EXERCISE: Transcribe exactly the span of lines that begins the records and ends with the line holding "Christian Schock (519, 377)", both boundary lines included.

:: RECORDS SUPPLIED ::

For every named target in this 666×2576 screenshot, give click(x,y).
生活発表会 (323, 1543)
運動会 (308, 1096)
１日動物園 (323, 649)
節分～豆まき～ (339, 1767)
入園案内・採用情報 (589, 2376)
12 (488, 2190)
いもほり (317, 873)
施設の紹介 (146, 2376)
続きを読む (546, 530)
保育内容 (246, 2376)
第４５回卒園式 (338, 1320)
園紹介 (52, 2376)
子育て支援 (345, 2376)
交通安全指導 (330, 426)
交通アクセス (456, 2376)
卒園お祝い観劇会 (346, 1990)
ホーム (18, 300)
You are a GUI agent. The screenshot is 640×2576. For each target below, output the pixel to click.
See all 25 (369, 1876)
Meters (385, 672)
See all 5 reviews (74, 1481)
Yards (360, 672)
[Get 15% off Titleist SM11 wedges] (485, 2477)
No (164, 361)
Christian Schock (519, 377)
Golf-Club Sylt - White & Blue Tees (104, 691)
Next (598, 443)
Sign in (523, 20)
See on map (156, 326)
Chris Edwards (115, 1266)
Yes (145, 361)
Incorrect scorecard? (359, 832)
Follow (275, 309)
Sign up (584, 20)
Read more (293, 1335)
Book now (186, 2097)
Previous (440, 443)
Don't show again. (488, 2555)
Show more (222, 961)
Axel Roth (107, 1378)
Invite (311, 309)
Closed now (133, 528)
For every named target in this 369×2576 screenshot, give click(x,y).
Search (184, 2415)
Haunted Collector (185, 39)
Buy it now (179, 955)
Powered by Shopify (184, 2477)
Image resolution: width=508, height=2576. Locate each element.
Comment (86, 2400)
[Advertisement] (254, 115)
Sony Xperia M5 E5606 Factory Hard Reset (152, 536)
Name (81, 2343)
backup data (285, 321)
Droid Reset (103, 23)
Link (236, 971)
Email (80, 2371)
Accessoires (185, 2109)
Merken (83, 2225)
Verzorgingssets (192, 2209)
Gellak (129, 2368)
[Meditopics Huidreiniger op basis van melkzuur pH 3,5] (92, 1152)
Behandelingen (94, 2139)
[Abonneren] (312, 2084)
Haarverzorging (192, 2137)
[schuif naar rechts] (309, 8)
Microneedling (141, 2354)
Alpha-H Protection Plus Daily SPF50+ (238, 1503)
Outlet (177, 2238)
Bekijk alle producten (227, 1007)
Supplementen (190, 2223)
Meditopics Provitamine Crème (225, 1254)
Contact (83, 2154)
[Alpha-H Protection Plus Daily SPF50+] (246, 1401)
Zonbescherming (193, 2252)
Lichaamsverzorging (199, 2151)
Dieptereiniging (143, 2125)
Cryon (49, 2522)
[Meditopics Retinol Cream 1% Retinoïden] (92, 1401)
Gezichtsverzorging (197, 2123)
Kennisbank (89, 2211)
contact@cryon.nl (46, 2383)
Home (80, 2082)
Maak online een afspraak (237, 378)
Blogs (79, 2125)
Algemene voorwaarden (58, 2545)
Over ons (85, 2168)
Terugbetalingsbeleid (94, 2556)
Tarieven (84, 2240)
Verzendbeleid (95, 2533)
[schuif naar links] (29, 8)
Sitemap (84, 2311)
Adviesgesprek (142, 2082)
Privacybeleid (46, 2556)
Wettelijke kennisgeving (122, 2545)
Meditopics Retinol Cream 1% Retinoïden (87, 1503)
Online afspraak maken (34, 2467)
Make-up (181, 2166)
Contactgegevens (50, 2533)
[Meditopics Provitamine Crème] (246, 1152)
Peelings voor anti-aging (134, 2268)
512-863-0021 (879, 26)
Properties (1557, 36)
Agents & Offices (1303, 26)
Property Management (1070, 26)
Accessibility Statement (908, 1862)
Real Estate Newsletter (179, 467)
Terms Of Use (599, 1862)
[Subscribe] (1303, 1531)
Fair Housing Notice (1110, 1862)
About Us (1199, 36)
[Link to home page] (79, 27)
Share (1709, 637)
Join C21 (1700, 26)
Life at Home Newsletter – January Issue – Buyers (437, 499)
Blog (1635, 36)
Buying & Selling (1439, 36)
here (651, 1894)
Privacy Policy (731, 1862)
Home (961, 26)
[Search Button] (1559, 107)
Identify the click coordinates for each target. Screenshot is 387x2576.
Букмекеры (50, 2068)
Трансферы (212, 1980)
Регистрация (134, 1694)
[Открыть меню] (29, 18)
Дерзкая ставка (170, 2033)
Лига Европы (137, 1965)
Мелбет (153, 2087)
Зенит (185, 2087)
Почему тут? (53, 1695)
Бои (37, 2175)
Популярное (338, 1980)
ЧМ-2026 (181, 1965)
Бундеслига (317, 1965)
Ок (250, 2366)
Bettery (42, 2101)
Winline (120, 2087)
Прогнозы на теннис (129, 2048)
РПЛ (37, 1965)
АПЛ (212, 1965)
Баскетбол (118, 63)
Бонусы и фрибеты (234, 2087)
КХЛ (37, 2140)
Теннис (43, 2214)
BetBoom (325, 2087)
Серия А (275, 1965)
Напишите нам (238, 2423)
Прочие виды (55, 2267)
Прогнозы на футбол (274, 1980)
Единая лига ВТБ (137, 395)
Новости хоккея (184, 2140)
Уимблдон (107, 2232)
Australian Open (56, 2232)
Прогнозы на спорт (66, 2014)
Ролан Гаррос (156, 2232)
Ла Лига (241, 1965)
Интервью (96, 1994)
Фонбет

:::

EXERCISE RESPONSE:
For every named target in this 666×2576 screenshot, give click(x,y).
生活発表会 (323, 1543)
運動会 (308, 1096)
１日動物園 (323, 649)
節分～豆まき～ (339, 1767)
入園案内・採用情報 (589, 2376)
12 (488, 2190)
いもほり (317, 873)
施設の紹介 (146, 2376)
続きを読む (546, 530)
保育内容 (246, 2376)
第４５回卒園式 (338, 1320)
園紹介 (52, 2376)
子育て支援 (345, 2376)
交通安全指導 (330, 426)
交通アクセス (456, 2376)
卒園お祝い観劇会 (346, 1990)
ホーム (18, 300)
You are a GUI agent. The screenshot is 640×2576. For each target below, output the pixel to click.
See all 25 (369, 1876)
Meters (385, 672)
See all 5 reviews (74, 1481)
Yards (360, 672)
[Get 15% off Titleist SM11 wedges] (485, 2477)
No (164, 361)
Christian Schock (519, 377)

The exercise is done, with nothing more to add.